The DEIS/EIR never addresses all of the other scenarios in between these two extremes (staying on the site or spreading 36,400 feet) and there undoubtedly would be many. For example, Dr. Havens has calculated a flammable vapor cloud that could spread for 3 miles from a spillage of 3 million gallons, which Sandia Laboratories found was possible. Havens Testimony at 11. A 75,000-gallon and a 550,300-gallon spill on the site could form a vapor cloud and leave the site. Havens Supp. 17-18. In between Quest's two extremes are also the 2,000 workers in the Port, residential neighborhoods as close as 1.3 miles away, tourist attractions and parks as close as 1.5 miles away, and downtown Long Beach two miles away. A flammable vapor cloud traveling a shorter distance than six miles from the site, before being ignited, can kill or burn a significant amount of people in this densely populated area.
CPUC also cited the potential for economic disruption from a catastrophic LNG event, "The DEIS/EIR never addressed the devastating economic impact that could occur in light of all the commercial activities and critical infrastructure already existing in the Port of Long Beach." It continues:
The State's [CA Energy Comm'n] Safety Advisory Report at 16-20 refers to the significant commercial activity and critical marine petroleum infrastructure at the Port of Long Beach, and how a catastrophic release of LNG could be devastating to the West Coast and to the economy. More than 25% of all cargo containers moving through the ports on the West Coast, approximately $96 billion in trade, was transported through the Port of Long Beach. Approximately 60% of imported crude oil and 80% of imported refined petroleum products are shipped to California through the ports of Long Beach and Los Angeles to marine terminals, which are within three miles of the proposed LNG import terminal site. Nowhere in the DEIS/EIR is there any discussion of this economic impact.
This is significant for two reasons. First, of course, it is very important that decisionmakers understand all of the possible adverse consequences if they were to decide to authorize an LNG import terminal at the Port of Long Beach. Even if the impacts of an LNG accident were confined to the Port, it could have devastating impacts to the 2000 workers in the Port, and to the economy of the State of California and the United States.

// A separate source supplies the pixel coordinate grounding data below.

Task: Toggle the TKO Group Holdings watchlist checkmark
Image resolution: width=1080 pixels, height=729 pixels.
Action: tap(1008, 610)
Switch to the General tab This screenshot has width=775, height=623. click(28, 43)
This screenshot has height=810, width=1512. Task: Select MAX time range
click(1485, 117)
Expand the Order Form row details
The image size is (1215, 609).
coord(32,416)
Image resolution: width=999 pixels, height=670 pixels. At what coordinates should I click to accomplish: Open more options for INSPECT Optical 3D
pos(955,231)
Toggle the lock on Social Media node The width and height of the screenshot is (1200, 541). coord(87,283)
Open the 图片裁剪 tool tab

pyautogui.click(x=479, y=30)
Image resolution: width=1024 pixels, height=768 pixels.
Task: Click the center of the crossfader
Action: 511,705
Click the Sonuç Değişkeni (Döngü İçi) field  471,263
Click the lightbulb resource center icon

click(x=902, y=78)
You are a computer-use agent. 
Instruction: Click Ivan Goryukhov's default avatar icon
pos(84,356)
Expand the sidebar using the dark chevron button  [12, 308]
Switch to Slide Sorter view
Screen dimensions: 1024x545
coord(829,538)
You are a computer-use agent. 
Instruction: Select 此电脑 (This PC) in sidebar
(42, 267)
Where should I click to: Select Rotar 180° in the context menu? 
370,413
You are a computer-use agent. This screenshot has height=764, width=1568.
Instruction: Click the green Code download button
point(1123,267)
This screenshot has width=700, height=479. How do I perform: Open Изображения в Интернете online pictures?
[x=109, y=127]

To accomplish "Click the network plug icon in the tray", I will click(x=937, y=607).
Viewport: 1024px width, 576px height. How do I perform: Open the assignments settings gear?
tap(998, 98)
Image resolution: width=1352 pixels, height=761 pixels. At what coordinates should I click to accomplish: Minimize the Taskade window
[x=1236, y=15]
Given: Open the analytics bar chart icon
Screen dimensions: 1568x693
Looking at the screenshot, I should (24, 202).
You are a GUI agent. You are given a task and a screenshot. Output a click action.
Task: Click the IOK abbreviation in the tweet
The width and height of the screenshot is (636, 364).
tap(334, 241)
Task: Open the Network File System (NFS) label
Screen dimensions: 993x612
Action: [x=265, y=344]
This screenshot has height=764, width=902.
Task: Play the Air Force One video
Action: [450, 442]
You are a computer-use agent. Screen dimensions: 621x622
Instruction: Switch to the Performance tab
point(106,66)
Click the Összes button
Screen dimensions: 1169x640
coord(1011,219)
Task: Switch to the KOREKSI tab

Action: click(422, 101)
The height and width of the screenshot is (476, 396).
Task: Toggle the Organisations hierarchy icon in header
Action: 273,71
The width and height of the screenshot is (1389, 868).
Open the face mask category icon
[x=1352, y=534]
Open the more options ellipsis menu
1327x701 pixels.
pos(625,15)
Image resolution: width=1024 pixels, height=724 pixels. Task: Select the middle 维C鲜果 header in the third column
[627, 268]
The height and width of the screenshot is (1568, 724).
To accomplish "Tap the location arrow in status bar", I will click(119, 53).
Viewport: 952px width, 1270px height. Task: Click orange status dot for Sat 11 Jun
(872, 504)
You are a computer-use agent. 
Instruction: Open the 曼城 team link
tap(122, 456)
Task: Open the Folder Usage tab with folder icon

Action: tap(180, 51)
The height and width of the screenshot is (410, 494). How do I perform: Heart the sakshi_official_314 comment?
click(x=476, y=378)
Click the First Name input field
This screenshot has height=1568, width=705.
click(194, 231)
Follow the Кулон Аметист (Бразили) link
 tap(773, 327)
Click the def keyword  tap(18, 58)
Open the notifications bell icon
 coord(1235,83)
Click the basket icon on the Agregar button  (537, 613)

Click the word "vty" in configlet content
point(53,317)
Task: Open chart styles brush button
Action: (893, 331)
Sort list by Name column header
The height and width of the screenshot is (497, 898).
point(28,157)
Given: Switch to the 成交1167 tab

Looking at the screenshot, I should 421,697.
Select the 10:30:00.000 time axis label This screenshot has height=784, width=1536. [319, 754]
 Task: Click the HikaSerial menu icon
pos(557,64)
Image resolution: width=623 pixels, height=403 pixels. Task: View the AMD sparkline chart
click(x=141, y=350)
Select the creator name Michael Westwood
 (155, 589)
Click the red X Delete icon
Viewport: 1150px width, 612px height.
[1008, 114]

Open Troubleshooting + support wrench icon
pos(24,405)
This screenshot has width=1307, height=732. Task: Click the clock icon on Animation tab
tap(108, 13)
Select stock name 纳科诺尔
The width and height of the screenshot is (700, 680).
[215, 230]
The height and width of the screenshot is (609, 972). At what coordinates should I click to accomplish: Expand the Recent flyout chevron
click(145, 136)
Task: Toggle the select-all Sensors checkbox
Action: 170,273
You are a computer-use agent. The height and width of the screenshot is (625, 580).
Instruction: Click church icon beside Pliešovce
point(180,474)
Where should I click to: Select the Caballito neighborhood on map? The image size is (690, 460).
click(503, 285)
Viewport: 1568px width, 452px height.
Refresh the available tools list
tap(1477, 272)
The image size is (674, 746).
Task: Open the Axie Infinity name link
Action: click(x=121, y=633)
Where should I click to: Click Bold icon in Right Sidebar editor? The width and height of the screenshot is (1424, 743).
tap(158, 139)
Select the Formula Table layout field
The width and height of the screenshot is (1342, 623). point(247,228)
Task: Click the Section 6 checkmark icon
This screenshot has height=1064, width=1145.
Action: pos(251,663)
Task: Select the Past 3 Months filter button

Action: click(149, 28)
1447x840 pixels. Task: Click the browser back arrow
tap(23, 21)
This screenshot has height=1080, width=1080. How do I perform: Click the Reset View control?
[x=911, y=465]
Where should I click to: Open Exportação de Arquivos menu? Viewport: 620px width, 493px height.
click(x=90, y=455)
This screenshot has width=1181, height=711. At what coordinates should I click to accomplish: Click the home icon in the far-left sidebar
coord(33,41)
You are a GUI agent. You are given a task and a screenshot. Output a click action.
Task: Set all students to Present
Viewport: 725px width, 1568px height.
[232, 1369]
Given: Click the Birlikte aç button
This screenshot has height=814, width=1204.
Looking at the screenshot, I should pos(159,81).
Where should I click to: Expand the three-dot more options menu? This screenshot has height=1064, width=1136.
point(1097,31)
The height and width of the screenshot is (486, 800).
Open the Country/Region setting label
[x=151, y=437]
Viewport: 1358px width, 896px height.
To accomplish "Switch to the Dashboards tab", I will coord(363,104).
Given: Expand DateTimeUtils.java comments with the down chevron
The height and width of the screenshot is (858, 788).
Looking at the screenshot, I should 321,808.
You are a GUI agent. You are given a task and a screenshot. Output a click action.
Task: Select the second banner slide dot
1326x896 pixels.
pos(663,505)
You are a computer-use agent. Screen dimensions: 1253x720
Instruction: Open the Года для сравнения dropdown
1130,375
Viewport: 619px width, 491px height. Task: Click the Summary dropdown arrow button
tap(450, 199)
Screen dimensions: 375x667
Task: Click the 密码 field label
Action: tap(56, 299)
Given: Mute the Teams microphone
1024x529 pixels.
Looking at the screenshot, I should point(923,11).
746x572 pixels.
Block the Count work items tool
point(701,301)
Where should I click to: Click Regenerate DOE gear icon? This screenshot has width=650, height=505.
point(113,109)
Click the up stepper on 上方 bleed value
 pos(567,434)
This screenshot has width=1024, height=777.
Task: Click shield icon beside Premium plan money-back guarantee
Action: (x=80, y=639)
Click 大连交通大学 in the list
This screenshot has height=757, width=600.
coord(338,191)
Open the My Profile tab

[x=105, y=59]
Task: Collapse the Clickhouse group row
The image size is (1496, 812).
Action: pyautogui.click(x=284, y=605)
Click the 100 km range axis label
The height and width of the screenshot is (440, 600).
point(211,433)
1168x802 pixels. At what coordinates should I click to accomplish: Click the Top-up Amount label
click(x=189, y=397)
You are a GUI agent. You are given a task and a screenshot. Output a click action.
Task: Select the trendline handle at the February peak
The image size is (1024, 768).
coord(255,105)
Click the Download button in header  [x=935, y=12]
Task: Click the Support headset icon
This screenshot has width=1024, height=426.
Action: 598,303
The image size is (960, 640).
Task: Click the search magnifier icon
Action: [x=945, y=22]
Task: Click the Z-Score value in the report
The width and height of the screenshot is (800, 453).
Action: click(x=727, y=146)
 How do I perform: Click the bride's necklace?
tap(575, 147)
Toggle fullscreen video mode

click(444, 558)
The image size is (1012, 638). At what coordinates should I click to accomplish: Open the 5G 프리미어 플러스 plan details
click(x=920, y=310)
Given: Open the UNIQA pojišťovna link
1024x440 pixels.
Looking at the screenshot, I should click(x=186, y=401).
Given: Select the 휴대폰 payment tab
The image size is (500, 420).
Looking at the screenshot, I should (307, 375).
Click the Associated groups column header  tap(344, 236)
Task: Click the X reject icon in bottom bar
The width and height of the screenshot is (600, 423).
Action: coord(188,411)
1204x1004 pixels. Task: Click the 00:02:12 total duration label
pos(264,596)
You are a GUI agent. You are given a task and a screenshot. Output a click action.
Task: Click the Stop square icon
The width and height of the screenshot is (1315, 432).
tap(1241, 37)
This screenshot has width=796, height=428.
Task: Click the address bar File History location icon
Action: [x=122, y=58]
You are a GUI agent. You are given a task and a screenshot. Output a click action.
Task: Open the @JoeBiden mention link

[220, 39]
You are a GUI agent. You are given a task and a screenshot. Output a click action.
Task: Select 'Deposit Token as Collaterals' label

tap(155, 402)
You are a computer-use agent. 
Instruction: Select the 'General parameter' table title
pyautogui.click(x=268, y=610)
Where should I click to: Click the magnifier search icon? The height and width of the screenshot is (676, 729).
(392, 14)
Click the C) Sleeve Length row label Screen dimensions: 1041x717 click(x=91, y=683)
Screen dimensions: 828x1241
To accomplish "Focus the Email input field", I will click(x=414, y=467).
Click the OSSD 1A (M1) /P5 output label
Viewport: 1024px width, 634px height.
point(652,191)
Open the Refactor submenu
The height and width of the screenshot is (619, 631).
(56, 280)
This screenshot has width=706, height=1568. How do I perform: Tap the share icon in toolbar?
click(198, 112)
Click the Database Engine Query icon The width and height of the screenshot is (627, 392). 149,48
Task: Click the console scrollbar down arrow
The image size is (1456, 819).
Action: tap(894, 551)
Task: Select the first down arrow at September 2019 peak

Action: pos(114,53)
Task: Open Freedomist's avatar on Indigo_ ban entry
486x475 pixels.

Secondly, Quest's speculation, that terrorists would not be interested in attacking an LNG tanker or an LNG import terminal at the Port of Long Beach, ignores that the Port already may be a potential target even before the LNG import terminal is even built. The LNG terminal at the Port of Long Beach could further increase the risk of a terrorist attack as well as cause much more devastation from such an attack, and Quest’s statistics about other facilities not being attacked or targeted by terrorists are irrelevant. Yet, this impact is not even addressed.
CPUC's filing took issue with the draft EIS/EIR's risk analysis, saying FERC/PoLB's analysis "fails to take into account the combination of factors, which increase the risks." CPUC said:
In Appendix F of the DEIS/EIR at 3-13, Quest alleges that the chances of a successful terrorist attack on the Port of Long Beach are seven in a million per year, based upon the fact that 12,711 facilities since 1993 had not been successfully attacked. However, the DEIS/EIR at ES-14 contradicts Quest’s ability to calculate the odds of a terrorist attack, by stating "[u]nlike accidental causes, historical experience provides little guidance in estimating the probability of a terrorist attack on an LNG vessel or onshore storage facility. Even Quest contradicts itself by noting it is impossible to predict the probability of occurrence of specific intentional events (such as those perpetrated by vandals or terrorists). DEIS/EIR, Appendix F at 3-9.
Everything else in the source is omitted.